Title: Notes from a Small Island
Author: Bill Bryson
Page Count/Review Word Count: 352
I had high expectations going into this book because my friend Neil lists it as his favourite book of all time. Neil has pretty good taste, so I picked this up when I saw it on the basis of that.
It turns out that Neil was right. Bryson’s book tells the true story of his travels across Britain when he basically headed off on a farewell tour before moving back to his native America after a number of years in the UK. For me, that was part of the appeal – when he was talking about London and Liverpool and other such places, I could picture it all in my head because I’d visited a bunch of them.

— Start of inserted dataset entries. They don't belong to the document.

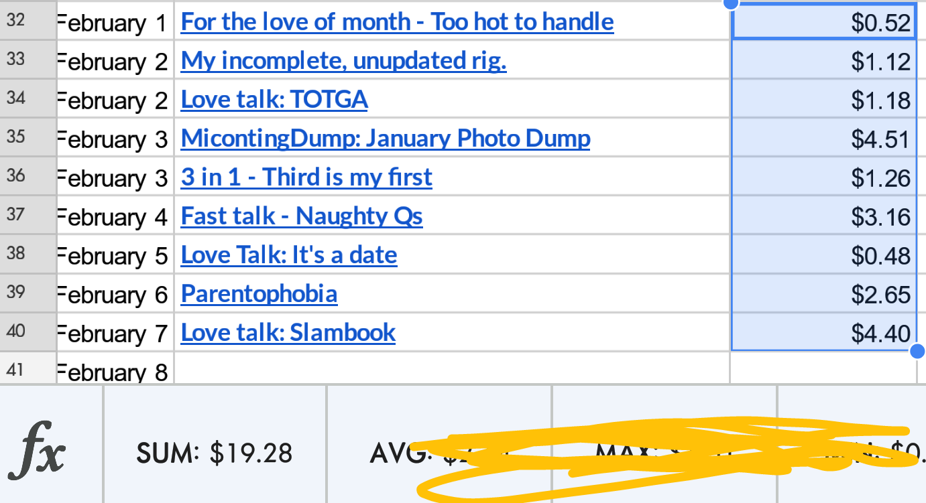Select the top selection handle dot
Viewport: 926px width, 503px height.
click(731, 4)
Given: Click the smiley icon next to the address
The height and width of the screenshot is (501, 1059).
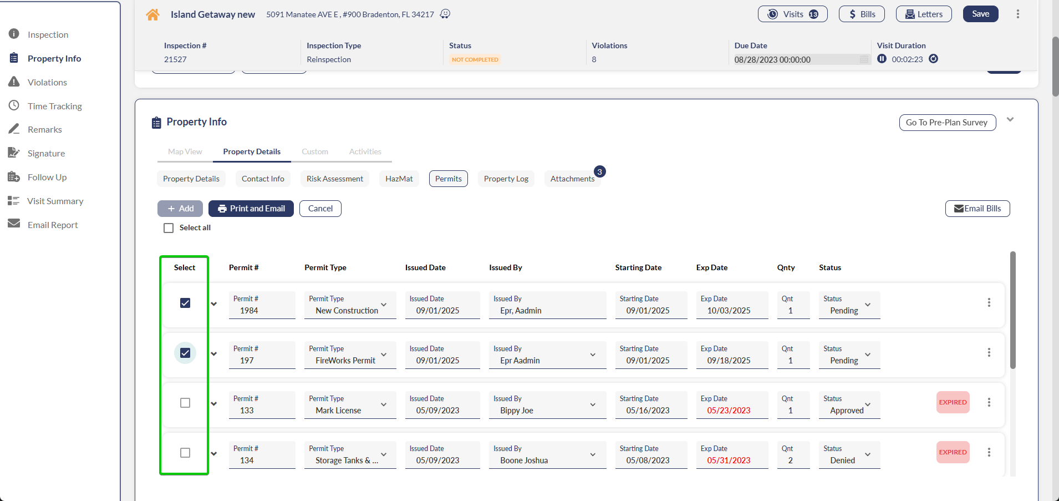Looking at the screenshot, I should coord(445,14).
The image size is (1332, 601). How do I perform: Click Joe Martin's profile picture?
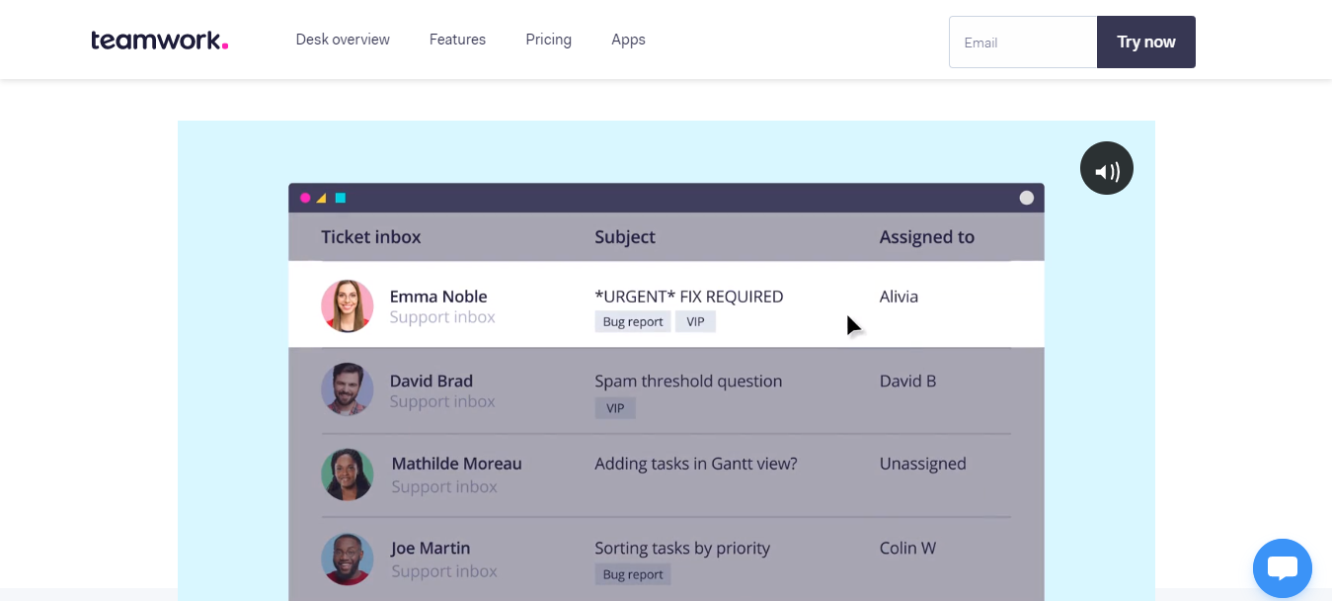click(347, 558)
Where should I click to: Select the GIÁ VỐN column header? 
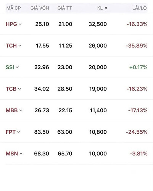click(40, 8)
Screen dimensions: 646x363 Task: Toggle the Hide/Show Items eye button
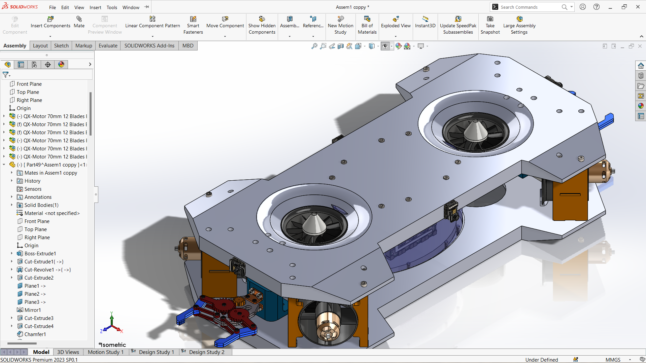click(x=385, y=46)
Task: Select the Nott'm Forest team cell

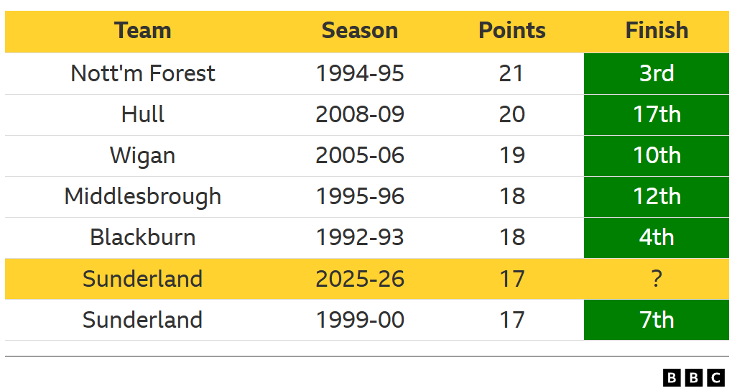Action: (142, 73)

Bryson also has a quirky writing style that makes you literally laugh out loud while you’re reading it, and I even took to reading short excerpts aloud to my girlfriend – and she said it sounded like a funny read. He makes the reading experience a pleasure, and he does a great job of bringing Britain to life with the unique perspective of an American. Because of that, it’s hard not to love it.
There’s also the fact that this book has the potential to appeal to a wide range of people. You don’t have to be British to like this, and you don’t have to be an American. You also don’t need to be a fan of travel writing, because it’s also an entertaining piece of comedy. It’s almost the forerunner of some of the comedy/travel hybrids that you see from people like Tony Hawks and, later, Dave Gorman.
So go ahead and grab yourself a copy of this. It really is a fantastic book, and it belongs in any serious reader’s collection – no matter what sort of stuff you’re usually into. My only complaint would be that the layout made it look much denser than it actually is. That was offputting, until I started reading it. Otherwise, it’s awesome!